This wasn’t a terrible design; it worked okeh and wasn’t hard to figure out. But I don’t think it was any better than the previous pull-push-turn switch. At least not in any operational way; I’d bet a good dinner GM changed to this switch because it was 2¢ cheaper to make.
Other designs came from other parts of the world. European automakers used rotary-knob light switches—really just a reorientation of the pull knob: same three positions (off, park + tail lights, headlamps), just with a different operational motion, and still adhering to the overspanning principle: operate the control a little bit (first detent) to get a little result (small lights on); operate the control more in the same direction (second detent) to get a big result (headlamps on); return the control to its un-operated condition to turn everything off. Fine.
Japanese makers put the rotary switch on the end of the turn signal stalk. I personally don’t like this, but neither do I hate it overly much. I’m not a big fan of cramming a bunch of controls onto the turn signal stalk, but I save my fire and brimstone on the matter for GM (turn signals, wipers, screenwasher, cruise control, and I’m sure I’m leaving some out) and Ford (push the end of the turn signal stalk to honk the horn? Go drunk, Ford; you’re home).
Then there’s the question of how the driver should choose the headlight beam. A kickswitch on the floorpan was just about the only way it was done, at least in America, for a very long time. Not really good ergonomics, especially with a handshift transmission, though I guess there wasn’t all that much overlap between situations where you’d be shifting a lot of gears and those when you’d be switching a lot of beams. But still, with a kickswitch there was no easy way to flash the headlamps to signal other drivers. You had to grab the headlight switch and operate it on and off, or kick the switch a few times if the lights were already on. Migrating this control to the turn signal stalk was a terrific idea; much better ergonomics.

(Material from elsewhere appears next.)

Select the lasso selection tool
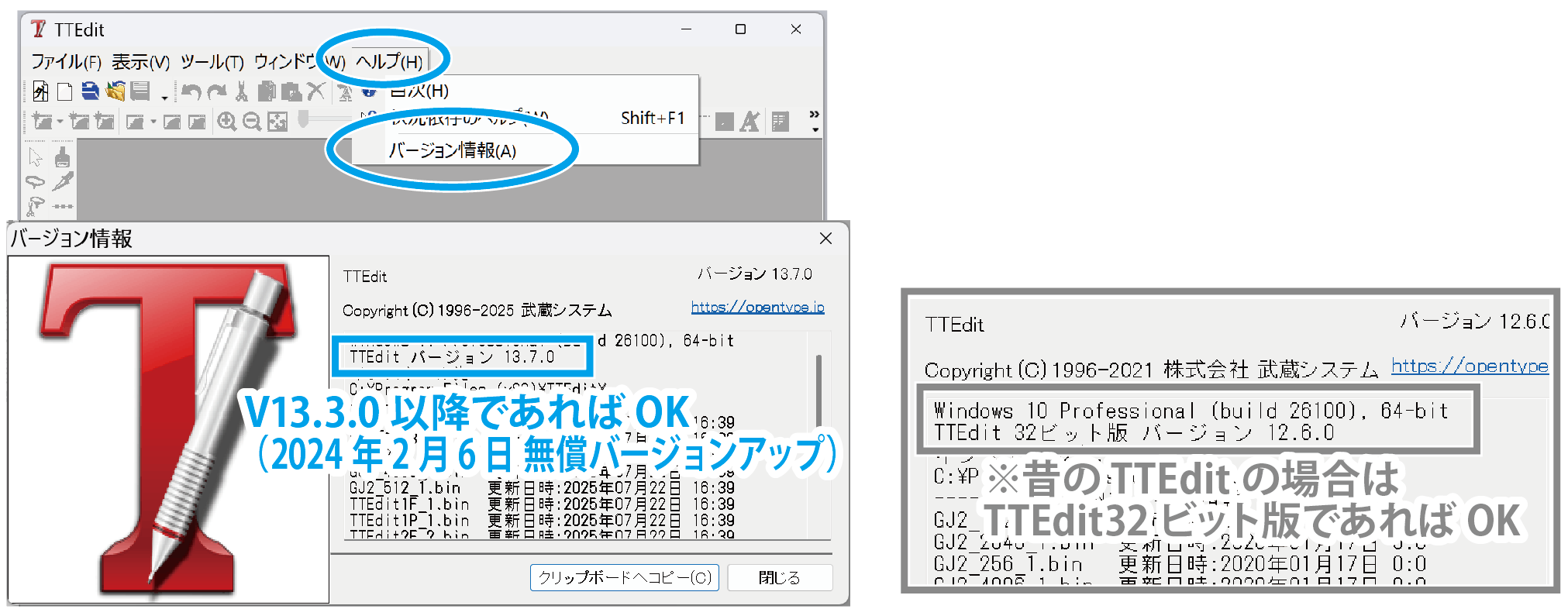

But just what should the driver do to select the beam? In many European cars, and for awhile virtually all American ones, you pulled the stalk rearward to flash the lights or switch between low and high beam. Whether the accompanying noise was a plasticky “SHTICKa!” from the switch itself at the top of the steering column in your Chev or Ford or Dodge or Jeep; or a muted “Clecka” from a bistable relay under the hood of your Volvo, that’s how the control was operated.
In Japanese cars, though, you pushed the stalk forward for high beam, pulled it rearward for low beam, and pulled it further rearward to flash the lights. I kind of hate that this has become the near-universal standard—again, probably because it’s cheaper to build what amounts to a toggle switch than it is to build one with a bistable latch mechanism. They work, but it’s way too easy to inadvertently knock the stalk into the high beam position and then drive around dazzling everyone else on the road with your high beams. And if that’s addressed by giving the switch a longer throw, then the stalk’s out of easy reach to operate its other modes (like, um, the turn signals) when the high beams are on.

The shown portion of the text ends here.